Her career path has exposed her to both interstate and intrastate conflicts.  Her country, Tanzania, has played an extraordinary role in conflict resolution in the Great Lakes Region and beyond.  Hence, she spent her early diplomatic career in the field of peace building, promoting dialog and mediation in the search for negotiated settlements.  During her career, she participated in a number of intractable peace negotiations in Rwanda, Burundi and the Democratic Republic of the Congo, leading to the signing of Peace Agreements.

 According to Liberata Mulamula, the rewarding experience was to see the active engagement of the women, the youth and the civil society participating in the ICGLR programs with Government representatives at all levels and the unity of purpose demonstrated by all actors, the UN, the AU and partners, in achieving the common objectives for peace, security and stability in the Great Lakes region.  Amb.  Mulamula works tirelessly for sustainable change, improving women’s rights throughout the region, where women have very important role to play in reducing violence in which they are both victims and stakeholders.  She told INGOMAG that « Women’s participation and their involvement at all levels contribute to ensuring prevention, protection and effective enforcement of security measures for the safety and well-being of the communities. Women are ‘eyes and ears’ on the ground for early warning and prevention. As the late President Mandela put it, « as long as a nation refuses to acknowledge the equal role of more than half of its itself, it is doomed to failure. »  that « . To contribute to the civilian approach to security, Ambassador Mulamula considers that ‘’Women are part of the civil society and, therefore, in the forefront and at the center of the peace and security agenda, from the grassroots to the national level.  They have a role in the strengthening of security measures such as being whistle blowers of suspected perpetrators of violence, participation in community-based vigilance and sensitization programs for enhanced security; ensuring food security and improving livelihoods, taking preventive measures against youth radicalization and reporting cases of sexual and gender-based violence, among other things. »

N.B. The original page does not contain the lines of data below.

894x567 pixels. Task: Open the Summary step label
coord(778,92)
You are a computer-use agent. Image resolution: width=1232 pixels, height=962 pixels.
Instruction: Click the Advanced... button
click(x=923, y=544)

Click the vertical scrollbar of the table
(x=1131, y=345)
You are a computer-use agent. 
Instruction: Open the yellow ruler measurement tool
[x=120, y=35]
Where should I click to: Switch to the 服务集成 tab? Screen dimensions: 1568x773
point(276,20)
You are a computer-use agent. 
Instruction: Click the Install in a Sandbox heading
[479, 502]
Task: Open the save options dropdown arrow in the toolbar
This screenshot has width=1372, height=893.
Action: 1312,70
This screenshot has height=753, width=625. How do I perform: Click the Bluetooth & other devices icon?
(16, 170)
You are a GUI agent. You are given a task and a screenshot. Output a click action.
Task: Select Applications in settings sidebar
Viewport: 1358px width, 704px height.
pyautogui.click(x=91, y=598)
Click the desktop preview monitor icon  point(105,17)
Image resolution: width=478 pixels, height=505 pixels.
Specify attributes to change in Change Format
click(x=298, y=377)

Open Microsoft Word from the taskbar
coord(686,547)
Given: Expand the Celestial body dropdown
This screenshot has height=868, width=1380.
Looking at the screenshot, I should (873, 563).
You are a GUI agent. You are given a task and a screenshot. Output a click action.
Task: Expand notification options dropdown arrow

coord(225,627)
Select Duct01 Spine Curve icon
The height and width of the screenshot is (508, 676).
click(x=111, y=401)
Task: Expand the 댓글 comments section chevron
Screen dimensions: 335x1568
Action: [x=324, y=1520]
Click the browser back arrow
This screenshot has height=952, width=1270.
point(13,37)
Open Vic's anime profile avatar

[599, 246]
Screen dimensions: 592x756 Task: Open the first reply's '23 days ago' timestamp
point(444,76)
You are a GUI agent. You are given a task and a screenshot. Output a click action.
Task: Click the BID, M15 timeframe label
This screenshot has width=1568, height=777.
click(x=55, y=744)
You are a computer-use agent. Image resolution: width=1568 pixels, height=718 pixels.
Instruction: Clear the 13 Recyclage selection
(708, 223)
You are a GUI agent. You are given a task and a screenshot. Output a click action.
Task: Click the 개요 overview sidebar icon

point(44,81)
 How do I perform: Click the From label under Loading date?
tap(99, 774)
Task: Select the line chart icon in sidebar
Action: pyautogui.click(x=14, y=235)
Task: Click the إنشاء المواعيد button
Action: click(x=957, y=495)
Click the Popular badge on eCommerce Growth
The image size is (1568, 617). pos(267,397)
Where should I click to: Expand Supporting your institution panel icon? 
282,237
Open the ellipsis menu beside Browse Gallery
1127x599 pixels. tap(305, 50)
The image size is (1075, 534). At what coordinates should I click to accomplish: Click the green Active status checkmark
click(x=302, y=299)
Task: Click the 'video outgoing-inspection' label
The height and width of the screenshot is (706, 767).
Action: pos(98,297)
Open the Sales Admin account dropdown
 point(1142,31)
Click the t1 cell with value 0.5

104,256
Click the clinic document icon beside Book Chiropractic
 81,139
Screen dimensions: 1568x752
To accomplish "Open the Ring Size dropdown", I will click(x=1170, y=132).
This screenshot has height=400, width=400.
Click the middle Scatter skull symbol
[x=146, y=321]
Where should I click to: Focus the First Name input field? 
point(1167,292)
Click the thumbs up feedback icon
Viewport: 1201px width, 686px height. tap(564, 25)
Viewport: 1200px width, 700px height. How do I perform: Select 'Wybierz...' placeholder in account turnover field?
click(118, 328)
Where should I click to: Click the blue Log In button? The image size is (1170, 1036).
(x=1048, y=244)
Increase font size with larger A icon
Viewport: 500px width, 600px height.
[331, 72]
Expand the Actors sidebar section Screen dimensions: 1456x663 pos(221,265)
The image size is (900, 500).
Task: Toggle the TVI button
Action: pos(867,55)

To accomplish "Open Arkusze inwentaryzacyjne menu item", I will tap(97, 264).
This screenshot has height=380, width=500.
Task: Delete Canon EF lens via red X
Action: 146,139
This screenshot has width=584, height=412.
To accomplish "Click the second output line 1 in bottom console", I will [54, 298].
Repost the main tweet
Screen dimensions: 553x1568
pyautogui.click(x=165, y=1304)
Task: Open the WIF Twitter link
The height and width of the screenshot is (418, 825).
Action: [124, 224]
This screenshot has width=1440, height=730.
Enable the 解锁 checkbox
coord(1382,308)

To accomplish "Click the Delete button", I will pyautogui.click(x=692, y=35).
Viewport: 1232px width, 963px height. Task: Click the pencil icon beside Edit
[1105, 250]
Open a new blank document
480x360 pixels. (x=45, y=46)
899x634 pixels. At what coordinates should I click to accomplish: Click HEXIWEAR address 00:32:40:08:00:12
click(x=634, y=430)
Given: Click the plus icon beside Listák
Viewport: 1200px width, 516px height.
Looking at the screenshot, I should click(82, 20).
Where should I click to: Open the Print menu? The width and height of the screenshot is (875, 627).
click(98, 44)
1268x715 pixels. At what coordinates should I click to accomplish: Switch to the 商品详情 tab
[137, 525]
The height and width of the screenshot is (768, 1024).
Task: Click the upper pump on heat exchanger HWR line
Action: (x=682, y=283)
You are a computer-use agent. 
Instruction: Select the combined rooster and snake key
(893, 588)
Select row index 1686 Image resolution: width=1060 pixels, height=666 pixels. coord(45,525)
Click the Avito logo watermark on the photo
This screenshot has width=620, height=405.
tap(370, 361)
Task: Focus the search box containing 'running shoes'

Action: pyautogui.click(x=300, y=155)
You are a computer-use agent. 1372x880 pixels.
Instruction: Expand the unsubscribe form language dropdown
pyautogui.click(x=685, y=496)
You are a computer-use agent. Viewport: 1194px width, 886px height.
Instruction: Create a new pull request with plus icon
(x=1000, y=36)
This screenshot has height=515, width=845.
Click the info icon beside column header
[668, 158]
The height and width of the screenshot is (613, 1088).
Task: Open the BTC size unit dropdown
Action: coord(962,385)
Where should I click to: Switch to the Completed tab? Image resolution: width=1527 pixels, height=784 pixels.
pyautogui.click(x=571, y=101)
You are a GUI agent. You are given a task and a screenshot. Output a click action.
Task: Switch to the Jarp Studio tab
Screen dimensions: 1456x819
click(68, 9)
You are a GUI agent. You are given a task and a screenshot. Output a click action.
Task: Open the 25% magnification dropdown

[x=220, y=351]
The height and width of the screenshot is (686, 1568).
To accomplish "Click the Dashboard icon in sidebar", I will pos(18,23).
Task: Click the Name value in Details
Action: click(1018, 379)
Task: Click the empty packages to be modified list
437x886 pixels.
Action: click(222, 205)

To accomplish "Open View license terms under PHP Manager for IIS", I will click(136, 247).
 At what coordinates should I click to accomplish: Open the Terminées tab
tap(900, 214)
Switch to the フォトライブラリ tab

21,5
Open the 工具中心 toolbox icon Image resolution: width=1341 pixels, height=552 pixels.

She calls upon the guarantors of the framework agreement to strengthen the capacities of women entrepreneurs through providing various training programs in doing business, promoting cross bord trade and protection of women to do business in a safe environment She thinks that the guarantors C. the framework agreement are in a better position to strengthen women networks by enabling the networks sharing and documenting best practices and by making the women voices to be heard.

Mulamula’s opinion is that the innovative approaches to be recommended to promote the objectives of Women, peace and security in the Great Lakes region include embracing unity technology, effective use of social media to put pressure on policy makers and political leaders in ensuring women effective participation,  breaking silos, forming partnerships across a wide spectrum of actors and stakeholders including reaching out to non-traditional partners such as the private sector;  form coalitions and alliances with key national actors – parliaments, rotary clubs, community and traditional leaders, faith based with AU organizations, academic institutions, etc.  In addition, Ambassador Mulamula urges women leaders to better support young girls through mentorship, experience sharing, dialogue and training.  However, her most ardent wish on the occasion of the 20th anniversary of Resolution 1325 is that « we don’t have to wait another 20 years before we see transformative change in women meaningful participation in peace and security as a fundamental human right ».